その日は店長が休みで、売り場を担当しているのは私一人。品出しや商品の確認をしながら、いつもより少し気を張って仕事をしていました。
昼を過ぎたころ、レジのアルバイトさんが作業場までやってきました。
「すみません。お客さんが、精肉の値段について聞きたいそうなんです」
何か表示を間違えただろうかと思いながら売り場へ出ると、男性のお客さんが二つの商品を指していました。
「こっちは100グラム98円なのに、小さいパックは108円になってるよね。なんで?」
見ると、大きいパックのほうはその日のサービス品でした。量を多く買ってもらう代わりに、100グラムあたりの価格を安く設定していたのです。
「大きいほうは、今日はサービス品になっているんです」
そう説明しましたが、お客さんは納得できない様子でした。
「でも、普通は量が多いほうが高くなるんじゃないの?」
「パック全体のお値段は高くなります。ただ、100グラムあたりではこちらがお安くなっています」
何度か説明しても、どうも話がかみ合いません。
値札を指して、もう一度だけ説明した
私は一度商品棚の前へ戻り、大きいパックと小さいパックの値札を並べて示しました。
そこにはそれぞれ、「100グラム98円」「100グラム108円」と表示されています。
「こちらは量を多く入れたサービス品なので、まとめて買うほうが、100グラムで10円お安くなります」
そう伝えると、お客さんはしばらく二つの値札を見比べていました。
「ああ…そういうことね。多いのを買うとお買い得なのね」
さっきまでの強い口調が少しだけやわらぎました。
「分かりにくかったなら、すみません」
私がそう返すと、お客さんは「いや、分かったよ」と言い、そのまま売り場を離れていきました。

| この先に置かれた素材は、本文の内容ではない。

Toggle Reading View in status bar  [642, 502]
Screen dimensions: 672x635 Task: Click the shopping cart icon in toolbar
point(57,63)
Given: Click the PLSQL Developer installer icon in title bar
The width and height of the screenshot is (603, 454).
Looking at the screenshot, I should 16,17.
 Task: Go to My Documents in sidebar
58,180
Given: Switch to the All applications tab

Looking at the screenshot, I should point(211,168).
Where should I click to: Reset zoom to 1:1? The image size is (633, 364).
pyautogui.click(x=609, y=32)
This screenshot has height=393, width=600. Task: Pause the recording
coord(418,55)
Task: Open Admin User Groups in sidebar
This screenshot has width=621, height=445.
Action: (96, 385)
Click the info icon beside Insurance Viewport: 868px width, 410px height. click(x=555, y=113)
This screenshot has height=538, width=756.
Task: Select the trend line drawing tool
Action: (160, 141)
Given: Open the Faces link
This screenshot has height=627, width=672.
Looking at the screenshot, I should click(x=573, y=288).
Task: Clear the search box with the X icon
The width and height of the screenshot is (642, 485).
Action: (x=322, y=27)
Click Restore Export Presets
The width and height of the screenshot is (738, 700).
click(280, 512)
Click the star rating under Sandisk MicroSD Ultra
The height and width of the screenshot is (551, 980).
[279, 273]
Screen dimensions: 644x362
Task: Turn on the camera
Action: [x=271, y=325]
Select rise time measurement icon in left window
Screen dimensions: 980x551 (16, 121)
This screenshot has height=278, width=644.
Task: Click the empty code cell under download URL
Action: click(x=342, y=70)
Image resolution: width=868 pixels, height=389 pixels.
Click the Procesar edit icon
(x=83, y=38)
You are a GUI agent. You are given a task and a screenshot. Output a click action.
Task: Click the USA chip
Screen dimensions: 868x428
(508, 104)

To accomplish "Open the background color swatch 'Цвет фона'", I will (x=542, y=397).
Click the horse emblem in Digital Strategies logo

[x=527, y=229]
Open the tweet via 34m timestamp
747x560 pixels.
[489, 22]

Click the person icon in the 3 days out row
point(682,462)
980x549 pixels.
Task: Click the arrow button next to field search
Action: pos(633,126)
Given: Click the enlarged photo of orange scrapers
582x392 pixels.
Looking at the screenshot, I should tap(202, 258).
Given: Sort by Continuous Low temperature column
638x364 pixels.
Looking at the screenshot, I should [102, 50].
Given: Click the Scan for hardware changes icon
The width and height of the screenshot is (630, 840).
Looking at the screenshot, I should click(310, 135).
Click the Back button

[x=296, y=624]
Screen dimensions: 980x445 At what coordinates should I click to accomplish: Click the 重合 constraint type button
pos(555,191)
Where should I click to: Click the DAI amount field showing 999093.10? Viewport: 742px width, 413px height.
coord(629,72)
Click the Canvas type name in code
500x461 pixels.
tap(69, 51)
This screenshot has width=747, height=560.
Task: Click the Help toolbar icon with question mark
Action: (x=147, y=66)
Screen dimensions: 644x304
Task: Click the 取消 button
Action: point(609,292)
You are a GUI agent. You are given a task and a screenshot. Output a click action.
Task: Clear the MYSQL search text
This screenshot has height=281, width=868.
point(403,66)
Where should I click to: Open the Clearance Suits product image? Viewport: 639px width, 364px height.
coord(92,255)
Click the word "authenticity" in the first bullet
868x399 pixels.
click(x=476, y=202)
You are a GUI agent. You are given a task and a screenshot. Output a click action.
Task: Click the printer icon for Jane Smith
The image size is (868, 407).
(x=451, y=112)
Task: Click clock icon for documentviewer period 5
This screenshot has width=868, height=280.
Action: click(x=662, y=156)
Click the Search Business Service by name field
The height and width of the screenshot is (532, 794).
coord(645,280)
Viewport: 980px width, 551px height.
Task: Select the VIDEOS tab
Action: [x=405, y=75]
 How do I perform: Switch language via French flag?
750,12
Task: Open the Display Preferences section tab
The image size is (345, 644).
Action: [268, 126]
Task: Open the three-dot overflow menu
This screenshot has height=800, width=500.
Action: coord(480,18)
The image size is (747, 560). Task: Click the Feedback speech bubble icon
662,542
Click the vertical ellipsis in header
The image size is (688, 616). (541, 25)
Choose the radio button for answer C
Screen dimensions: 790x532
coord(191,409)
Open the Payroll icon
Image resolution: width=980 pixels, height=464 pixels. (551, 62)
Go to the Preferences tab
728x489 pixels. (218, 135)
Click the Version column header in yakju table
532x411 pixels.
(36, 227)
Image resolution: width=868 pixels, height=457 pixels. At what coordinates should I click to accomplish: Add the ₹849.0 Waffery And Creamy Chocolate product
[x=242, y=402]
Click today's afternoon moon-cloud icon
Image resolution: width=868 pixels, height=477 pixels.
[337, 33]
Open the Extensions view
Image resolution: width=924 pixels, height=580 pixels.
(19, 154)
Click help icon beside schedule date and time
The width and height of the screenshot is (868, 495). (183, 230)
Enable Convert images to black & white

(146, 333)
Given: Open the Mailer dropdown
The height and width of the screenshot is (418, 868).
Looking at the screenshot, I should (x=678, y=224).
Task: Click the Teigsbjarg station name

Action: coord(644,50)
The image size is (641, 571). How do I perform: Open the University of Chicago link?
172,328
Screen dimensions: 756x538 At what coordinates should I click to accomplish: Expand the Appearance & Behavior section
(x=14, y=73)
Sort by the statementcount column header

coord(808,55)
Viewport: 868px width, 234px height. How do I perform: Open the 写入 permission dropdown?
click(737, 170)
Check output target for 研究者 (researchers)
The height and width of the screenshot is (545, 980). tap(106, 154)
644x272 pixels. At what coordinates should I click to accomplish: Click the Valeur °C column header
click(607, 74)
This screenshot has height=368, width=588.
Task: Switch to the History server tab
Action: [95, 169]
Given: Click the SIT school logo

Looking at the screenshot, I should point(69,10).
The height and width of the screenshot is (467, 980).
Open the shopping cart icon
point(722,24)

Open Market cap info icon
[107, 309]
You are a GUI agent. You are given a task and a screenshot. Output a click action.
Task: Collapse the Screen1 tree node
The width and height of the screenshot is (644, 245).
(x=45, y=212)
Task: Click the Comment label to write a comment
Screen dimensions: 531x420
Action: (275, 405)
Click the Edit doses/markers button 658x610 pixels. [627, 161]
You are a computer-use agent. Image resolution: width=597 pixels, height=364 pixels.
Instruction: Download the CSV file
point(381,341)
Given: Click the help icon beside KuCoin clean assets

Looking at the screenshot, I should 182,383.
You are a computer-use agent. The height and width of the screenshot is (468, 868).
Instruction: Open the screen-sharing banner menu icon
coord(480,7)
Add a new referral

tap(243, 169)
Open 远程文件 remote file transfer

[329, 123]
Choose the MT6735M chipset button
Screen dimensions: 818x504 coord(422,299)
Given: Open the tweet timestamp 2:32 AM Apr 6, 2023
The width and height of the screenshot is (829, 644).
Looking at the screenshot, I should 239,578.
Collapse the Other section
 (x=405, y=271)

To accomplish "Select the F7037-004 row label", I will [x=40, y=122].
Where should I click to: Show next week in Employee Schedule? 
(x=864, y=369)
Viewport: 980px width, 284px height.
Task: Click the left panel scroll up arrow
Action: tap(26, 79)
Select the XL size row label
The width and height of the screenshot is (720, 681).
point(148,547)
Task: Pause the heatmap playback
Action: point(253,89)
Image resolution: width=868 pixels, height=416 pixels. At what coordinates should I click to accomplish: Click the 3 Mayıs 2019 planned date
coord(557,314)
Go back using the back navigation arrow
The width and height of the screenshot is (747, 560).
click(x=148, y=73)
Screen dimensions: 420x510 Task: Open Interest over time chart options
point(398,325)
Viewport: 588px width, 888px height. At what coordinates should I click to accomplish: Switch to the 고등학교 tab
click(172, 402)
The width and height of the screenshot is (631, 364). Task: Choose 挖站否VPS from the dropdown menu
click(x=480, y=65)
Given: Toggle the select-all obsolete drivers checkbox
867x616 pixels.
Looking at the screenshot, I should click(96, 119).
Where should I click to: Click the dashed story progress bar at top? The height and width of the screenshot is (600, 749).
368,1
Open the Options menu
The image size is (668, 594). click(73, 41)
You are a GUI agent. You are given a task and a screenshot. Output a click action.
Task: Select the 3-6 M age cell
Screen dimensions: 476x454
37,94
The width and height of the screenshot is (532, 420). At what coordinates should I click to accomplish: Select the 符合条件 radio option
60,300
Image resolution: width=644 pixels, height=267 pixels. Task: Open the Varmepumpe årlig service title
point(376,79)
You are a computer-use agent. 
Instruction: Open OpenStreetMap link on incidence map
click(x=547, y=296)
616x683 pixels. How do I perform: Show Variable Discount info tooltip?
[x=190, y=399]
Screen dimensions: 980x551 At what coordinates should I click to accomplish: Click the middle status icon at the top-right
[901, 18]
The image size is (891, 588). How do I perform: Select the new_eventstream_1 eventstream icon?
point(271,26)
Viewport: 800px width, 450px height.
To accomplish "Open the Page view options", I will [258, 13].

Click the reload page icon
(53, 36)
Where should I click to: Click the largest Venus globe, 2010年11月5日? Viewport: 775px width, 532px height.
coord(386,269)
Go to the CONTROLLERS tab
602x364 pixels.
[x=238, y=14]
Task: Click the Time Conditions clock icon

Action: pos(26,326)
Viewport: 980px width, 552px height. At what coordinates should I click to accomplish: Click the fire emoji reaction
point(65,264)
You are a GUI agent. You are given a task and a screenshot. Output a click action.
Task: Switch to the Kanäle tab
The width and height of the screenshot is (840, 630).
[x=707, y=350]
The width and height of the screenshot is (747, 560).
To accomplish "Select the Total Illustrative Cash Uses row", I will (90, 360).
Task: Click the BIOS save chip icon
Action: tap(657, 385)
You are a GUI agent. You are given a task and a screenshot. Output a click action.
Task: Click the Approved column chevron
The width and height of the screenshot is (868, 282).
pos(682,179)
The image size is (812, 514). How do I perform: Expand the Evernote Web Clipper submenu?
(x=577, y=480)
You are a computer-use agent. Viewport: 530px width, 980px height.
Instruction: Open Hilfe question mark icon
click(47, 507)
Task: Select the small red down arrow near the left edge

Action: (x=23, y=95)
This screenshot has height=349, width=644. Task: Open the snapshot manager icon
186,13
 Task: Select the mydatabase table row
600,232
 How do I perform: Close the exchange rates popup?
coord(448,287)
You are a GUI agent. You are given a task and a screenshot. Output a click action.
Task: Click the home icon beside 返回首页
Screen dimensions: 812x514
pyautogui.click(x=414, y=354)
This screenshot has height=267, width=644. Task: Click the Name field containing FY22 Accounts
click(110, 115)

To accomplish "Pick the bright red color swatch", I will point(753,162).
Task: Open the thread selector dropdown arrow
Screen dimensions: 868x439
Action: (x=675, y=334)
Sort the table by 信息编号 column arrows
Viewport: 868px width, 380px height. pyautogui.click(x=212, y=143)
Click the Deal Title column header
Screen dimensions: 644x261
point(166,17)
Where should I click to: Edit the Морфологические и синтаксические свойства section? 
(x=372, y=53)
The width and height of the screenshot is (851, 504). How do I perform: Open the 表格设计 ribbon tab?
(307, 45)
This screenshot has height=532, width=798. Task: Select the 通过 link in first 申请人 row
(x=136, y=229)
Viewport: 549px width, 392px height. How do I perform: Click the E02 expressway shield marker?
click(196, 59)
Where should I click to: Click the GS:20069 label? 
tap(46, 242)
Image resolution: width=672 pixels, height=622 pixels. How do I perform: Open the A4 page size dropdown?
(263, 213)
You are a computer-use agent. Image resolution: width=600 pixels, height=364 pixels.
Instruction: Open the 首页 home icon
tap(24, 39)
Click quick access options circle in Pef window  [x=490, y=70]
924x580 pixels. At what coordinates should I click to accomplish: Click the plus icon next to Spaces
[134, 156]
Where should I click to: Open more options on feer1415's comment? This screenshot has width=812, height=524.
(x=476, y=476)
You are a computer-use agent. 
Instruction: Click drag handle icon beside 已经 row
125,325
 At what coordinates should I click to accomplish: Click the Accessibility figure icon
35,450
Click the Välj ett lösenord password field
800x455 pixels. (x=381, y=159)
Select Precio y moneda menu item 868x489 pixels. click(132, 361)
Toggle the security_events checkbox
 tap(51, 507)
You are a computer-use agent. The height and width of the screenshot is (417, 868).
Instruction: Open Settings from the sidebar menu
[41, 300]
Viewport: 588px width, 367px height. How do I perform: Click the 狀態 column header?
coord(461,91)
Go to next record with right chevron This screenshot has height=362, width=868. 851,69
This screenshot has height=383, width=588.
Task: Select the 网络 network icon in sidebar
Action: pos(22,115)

大きな言い争いになったわけでも、誰かが間に入ってくれたわけでもありません。
それでも、店長がいない日に一人で対応したこともあり、私はしばらく「あの説明でよかったのかな」と気になっていました。
翌日、店長に確認して分かったこと
翌日、出勤してきた店長に前日のことを伝えました。
「大きいパックと小さいパックの単価について聞かれて、サービス品だから安いと説明したんですけど……あれで大丈夫でしたか?」
店長は売り場の表示を確認してから言いました。
「うん、それで大丈夫。ちゃんと100グラムあたりの値段も出てるから」
その言葉を聞いて、ようやく肩の力が抜けました。
接客をしていると、こちらには当たり前の表示でも、お客さんには分かりにくいことがあります。
だからこそ、相手が何を見て疑問に思っているのかを確かめて、一つずつ説明することが大事なのだと感じた出来事でした。
※本記事は、tendが独自に実施したアンケートで寄せられた60代以上女性読者の体験談をもとに、プライバシーに配慮し、人物・状況・会話表現などを一部編集・再構成して記事化しています
※本コンテンツ内の画像は、生成AIを利用して作成しています。